Goal of the exercise -> Reproduce exactly the line with "How do I perform: Switch" and every line that follows it below, up to and including the last one. Do not include pictures or anything else.

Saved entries
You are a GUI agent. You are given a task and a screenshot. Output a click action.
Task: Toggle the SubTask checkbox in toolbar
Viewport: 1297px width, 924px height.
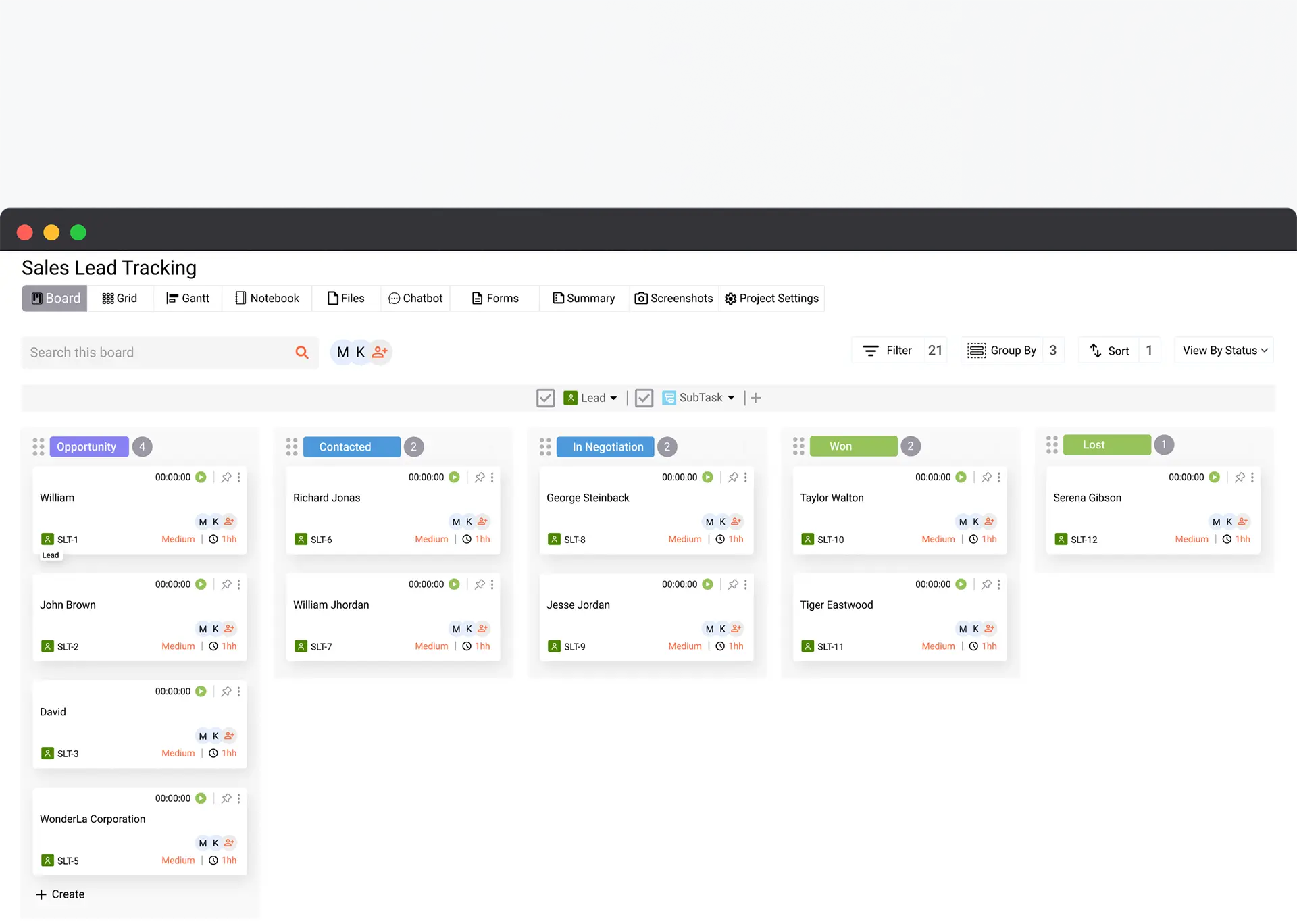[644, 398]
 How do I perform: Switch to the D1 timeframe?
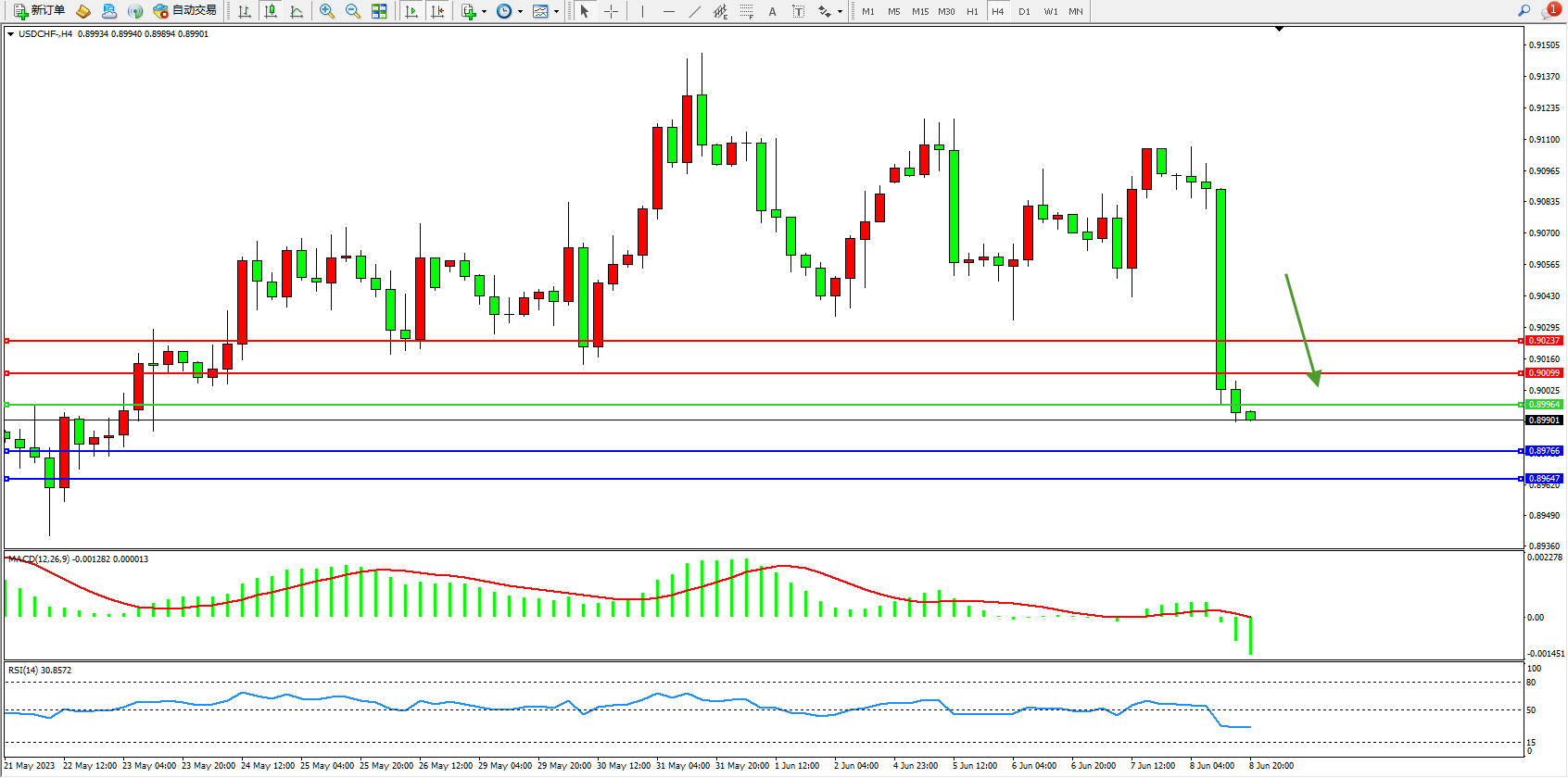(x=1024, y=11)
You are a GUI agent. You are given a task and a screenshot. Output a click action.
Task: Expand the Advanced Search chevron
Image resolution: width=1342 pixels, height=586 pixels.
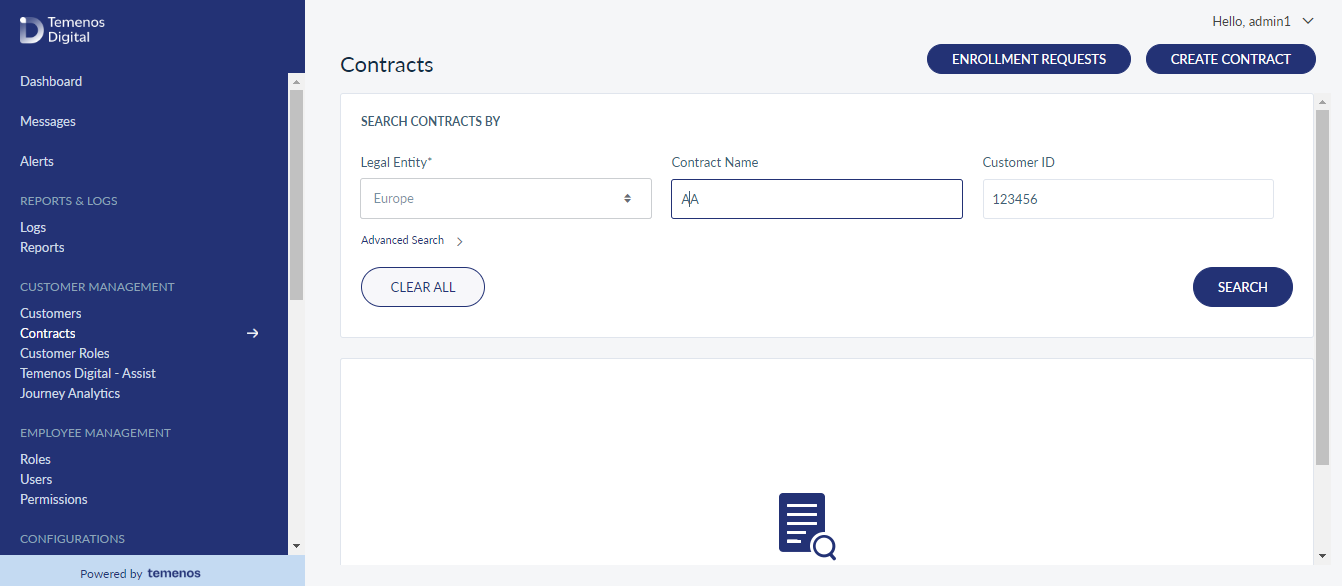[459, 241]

Response below ->
 How do I perform: Switch to the D1 timeframe?
(x=1024, y=11)
You are a GUI agent. You are given a task and a screenshot. Output a click action.
Task: Expand the Advanced Search chevron
Image resolution: width=1342 pixels, height=586 pixels.
[459, 241]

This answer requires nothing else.